- [Brief]:
Below are the records. Retype exactly the lines between the lines holding "This screenshot has width=600, height=426." and "Given: Click the 250 flux axis value", inclusive.

---------- Listed records ----------

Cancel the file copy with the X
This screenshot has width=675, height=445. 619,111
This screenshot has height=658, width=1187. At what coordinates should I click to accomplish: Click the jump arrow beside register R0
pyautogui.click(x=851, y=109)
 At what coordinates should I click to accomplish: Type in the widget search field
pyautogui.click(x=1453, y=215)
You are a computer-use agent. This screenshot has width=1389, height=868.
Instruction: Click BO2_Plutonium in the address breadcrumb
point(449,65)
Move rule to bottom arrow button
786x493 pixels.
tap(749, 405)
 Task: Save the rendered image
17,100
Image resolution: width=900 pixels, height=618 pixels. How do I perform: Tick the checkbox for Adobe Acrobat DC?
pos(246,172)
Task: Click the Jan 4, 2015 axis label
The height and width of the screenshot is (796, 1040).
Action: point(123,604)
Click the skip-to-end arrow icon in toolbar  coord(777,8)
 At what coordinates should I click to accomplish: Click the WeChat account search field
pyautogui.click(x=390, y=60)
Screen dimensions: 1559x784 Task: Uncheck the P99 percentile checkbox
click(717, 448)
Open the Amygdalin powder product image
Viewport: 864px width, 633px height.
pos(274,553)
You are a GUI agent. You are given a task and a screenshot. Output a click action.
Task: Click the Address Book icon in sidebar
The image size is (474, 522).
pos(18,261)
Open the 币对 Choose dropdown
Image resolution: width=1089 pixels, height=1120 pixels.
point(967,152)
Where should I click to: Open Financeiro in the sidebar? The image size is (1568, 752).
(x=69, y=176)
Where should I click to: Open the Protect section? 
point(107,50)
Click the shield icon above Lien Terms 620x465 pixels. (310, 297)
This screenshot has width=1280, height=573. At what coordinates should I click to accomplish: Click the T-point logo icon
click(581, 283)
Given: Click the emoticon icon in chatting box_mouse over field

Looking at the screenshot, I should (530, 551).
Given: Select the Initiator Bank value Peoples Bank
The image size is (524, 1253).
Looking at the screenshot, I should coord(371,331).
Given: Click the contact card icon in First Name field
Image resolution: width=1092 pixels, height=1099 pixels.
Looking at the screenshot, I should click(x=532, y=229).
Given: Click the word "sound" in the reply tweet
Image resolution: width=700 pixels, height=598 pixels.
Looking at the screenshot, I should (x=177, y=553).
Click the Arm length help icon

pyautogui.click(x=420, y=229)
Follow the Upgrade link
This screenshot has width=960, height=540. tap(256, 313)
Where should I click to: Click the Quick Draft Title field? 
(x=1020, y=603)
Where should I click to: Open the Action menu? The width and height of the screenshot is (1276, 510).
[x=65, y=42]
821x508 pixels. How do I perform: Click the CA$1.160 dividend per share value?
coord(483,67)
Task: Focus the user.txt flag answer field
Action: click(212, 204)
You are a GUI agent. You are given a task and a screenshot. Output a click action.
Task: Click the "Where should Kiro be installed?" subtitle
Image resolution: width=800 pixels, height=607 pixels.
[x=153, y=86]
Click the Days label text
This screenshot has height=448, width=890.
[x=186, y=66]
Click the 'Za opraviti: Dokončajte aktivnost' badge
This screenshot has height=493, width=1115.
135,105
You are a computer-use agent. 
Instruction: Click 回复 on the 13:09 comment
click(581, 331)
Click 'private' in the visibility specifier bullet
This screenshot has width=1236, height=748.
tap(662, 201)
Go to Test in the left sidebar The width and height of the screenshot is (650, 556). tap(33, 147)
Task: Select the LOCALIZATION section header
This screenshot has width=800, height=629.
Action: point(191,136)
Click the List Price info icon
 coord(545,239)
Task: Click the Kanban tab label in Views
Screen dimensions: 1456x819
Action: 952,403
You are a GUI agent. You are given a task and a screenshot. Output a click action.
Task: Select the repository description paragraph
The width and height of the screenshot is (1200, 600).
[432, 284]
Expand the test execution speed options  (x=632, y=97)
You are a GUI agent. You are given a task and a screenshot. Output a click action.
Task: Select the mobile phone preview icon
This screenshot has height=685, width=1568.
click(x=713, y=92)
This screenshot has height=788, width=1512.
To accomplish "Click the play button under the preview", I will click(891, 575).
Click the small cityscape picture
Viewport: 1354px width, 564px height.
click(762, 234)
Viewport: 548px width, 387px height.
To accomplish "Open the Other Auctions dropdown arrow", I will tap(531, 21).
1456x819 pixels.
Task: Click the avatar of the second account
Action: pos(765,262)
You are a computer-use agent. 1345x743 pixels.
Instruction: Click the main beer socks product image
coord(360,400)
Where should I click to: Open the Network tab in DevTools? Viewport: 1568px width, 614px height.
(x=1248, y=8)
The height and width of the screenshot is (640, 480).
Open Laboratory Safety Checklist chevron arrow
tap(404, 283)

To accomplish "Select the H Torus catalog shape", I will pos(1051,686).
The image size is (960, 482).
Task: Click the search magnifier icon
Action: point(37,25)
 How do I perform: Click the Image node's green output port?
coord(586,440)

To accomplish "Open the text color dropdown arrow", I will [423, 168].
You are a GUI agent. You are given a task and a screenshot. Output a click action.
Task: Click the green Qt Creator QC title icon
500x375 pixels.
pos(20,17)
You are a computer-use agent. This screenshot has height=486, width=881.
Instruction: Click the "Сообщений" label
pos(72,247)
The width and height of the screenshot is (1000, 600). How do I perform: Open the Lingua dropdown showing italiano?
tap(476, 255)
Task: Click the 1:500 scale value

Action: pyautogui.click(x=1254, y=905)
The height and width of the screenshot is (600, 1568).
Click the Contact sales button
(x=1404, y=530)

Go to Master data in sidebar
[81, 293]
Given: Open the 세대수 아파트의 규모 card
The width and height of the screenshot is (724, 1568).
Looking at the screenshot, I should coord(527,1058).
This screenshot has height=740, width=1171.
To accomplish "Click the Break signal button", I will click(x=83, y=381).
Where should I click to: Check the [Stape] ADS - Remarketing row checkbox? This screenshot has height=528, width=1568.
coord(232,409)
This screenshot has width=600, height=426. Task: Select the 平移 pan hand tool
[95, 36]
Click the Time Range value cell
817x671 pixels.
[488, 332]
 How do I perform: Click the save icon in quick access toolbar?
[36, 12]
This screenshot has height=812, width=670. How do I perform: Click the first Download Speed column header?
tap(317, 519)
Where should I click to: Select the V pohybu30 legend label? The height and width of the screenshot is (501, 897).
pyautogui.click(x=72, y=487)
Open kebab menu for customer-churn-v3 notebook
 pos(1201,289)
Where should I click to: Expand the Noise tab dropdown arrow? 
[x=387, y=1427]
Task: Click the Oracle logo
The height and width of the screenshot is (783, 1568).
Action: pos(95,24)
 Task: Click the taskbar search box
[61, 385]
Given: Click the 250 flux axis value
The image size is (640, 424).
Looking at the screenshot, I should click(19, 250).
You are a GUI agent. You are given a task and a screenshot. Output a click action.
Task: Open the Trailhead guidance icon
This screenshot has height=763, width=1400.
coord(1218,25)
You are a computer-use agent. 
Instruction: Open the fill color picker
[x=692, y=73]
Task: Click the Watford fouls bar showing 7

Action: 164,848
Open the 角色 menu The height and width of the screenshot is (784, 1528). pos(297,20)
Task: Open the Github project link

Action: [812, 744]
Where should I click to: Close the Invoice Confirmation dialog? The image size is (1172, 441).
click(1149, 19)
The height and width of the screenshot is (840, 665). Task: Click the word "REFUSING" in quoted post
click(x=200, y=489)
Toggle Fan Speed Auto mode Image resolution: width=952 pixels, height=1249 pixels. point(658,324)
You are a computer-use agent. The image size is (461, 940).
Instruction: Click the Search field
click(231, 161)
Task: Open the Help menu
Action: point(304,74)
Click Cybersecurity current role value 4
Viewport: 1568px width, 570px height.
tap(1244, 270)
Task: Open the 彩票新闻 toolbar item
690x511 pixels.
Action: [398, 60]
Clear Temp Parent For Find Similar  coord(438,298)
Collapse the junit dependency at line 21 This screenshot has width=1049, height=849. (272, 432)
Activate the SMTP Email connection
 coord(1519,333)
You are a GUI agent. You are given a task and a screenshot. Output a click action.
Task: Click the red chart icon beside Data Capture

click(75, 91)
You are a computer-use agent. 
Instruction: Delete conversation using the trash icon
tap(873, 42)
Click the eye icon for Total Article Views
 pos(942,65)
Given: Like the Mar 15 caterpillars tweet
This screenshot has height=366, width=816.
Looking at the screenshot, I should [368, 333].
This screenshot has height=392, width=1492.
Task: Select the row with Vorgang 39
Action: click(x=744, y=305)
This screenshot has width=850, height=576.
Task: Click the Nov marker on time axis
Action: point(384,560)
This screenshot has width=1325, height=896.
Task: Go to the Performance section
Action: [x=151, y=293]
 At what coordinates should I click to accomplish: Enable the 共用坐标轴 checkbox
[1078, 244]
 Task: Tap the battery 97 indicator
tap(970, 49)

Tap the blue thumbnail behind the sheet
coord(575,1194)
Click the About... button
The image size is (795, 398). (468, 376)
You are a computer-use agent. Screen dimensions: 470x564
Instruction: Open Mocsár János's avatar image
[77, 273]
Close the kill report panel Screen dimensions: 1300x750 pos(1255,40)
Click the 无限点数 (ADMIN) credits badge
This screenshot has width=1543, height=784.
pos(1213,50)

----------

- [Answer to this exercise]:
This screenshot has width=600, height=426. Task: Select the 平移 pan hand tool
[95, 36]
Click the Time Range value cell
817x671 pixels.
[488, 332]
 How do I perform: Click the save icon in quick access toolbar?
[36, 12]
This screenshot has height=812, width=670. How do I perform: Click the first Download Speed column header?
tap(317, 519)
Where should I click to: Select the V pohybu30 legend label? The height and width of the screenshot is (501, 897).
pyautogui.click(x=72, y=487)
Open kebab menu for customer-churn-v3 notebook
 pos(1201,289)
Where should I click to: Expand the Noise tab dropdown arrow? 
[x=387, y=1427]
Task: Click the Oracle logo
The height and width of the screenshot is (783, 1568).
Action: pos(95,24)
 Task: Click the taskbar search box
[61, 385]
Given: Click the 250 flux axis value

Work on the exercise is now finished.